═══ Available data

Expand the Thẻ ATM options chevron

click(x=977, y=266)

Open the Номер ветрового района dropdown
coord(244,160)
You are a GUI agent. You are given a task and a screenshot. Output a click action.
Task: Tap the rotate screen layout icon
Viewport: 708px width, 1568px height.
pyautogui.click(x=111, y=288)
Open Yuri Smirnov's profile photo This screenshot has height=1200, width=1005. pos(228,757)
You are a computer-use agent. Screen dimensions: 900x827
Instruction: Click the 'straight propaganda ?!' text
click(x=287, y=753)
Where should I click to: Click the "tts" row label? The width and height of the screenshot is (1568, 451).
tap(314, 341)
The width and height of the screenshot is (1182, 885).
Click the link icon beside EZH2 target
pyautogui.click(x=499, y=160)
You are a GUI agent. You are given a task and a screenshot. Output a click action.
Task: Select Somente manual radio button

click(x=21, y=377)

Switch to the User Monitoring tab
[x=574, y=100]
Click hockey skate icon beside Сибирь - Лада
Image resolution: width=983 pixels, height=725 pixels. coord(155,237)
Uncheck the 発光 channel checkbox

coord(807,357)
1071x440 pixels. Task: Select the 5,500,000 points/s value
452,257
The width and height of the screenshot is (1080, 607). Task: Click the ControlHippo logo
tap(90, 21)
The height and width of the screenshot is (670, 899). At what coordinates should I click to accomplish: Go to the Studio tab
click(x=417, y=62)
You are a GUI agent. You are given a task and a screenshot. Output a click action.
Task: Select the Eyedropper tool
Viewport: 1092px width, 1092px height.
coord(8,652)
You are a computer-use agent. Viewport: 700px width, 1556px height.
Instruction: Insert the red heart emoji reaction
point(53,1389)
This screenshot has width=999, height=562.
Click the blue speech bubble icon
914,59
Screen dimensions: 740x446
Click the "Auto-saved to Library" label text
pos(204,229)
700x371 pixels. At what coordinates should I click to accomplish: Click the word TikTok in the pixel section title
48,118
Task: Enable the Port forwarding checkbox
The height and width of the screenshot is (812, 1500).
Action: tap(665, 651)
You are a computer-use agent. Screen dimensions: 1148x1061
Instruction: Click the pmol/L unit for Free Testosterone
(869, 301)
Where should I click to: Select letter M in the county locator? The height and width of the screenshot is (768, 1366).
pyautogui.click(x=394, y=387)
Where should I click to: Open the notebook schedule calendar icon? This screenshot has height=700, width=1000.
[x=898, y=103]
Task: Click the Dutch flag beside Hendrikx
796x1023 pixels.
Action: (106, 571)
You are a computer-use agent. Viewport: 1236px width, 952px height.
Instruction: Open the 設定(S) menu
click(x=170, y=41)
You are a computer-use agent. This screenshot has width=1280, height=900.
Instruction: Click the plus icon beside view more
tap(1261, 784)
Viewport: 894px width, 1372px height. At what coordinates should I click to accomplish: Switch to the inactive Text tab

══════

■ **Exercise**:
Please restate the preceding entries word for word.

■ **Solution for this problem**:
Expand the Thẻ ATM options chevron

click(x=977, y=266)

Open the Номер ветрового района dropdown
coord(244,160)
You are a GUI agent. You are given a task and a screenshot. Output a click action.
Task: Tap the rotate screen layout icon
Viewport: 708px width, 1568px height.
pyautogui.click(x=111, y=288)
Open Yuri Smirnov's profile photo This screenshot has height=1200, width=1005. pos(228,757)
You are a computer-use agent. Screen dimensions: 900x827
Instruction: Click the 'straight propaganda ?!' text
click(x=287, y=753)
Where should I click to: Click the "tts" row label? The width and height of the screenshot is (1568, 451).
tap(314, 341)
The width and height of the screenshot is (1182, 885).
Click the link icon beside EZH2 target
pyautogui.click(x=499, y=160)
You are a GUI agent. You are given a task and a screenshot. Output a click action.
Task: Select Somente manual radio button

click(x=21, y=377)

Switch to the User Monitoring tab
[x=574, y=100]
Click hockey skate icon beside Сибирь - Лада
Image resolution: width=983 pixels, height=725 pixels. coord(155,237)
Uncheck the 発光 channel checkbox

coord(807,357)
1071x440 pixels. Task: Select the 5,500,000 points/s value
452,257
The width and height of the screenshot is (1080, 607). Task: Click the ControlHippo logo
tap(90, 21)
The height and width of the screenshot is (670, 899). At what coordinates should I click to accomplish: Go to the Studio tab
click(x=417, y=62)
You are a GUI agent. You are given a task and a screenshot. Output a click action.
Task: Select the Eyedropper tool
Viewport: 1092px width, 1092px height.
coord(8,652)
You are a computer-use agent. Viewport: 700px width, 1556px height.
Instruction: Insert the red heart emoji reaction
point(53,1389)
This screenshot has width=999, height=562.
Click the blue speech bubble icon
914,59
Screen dimensions: 740x446
Click the "Auto-saved to Library" label text
pos(204,229)
700x371 pixels. At what coordinates should I click to accomplish: Click the word TikTok in the pixel section title
48,118
Task: Enable the Port forwarding checkbox
The height and width of the screenshot is (812, 1500).
Action: tap(665, 651)
You are a computer-use agent. Screen dimensions: 1148x1061
Instruction: Click the pmol/L unit for Free Testosterone
(869, 301)
Where should I click to: Select letter M in the county locator? The height and width of the screenshot is (768, 1366).
pyautogui.click(x=394, y=387)
Where should I click to: Open the notebook schedule calendar icon? This screenshot has height=700, width=1000.
[x=898, y=103]
Task: Click the Dutch flag beside Hendrikx
796x1023 pixels.
Action: (106, 571)
You are a computer-use agent. Viewport: 1236px width, 952px height.
Instruction: Open the 設定(S) menu
click(x=170, y=41)
You are a computer-use agent. This screenshot has width=1280, height=900.
Instruction: Click the plus icon beside view more
tap(1261, 784)
Viewport: 894px width, 1372px height. At what coordinates should I click to accomplish: Switch to the inactive Text tab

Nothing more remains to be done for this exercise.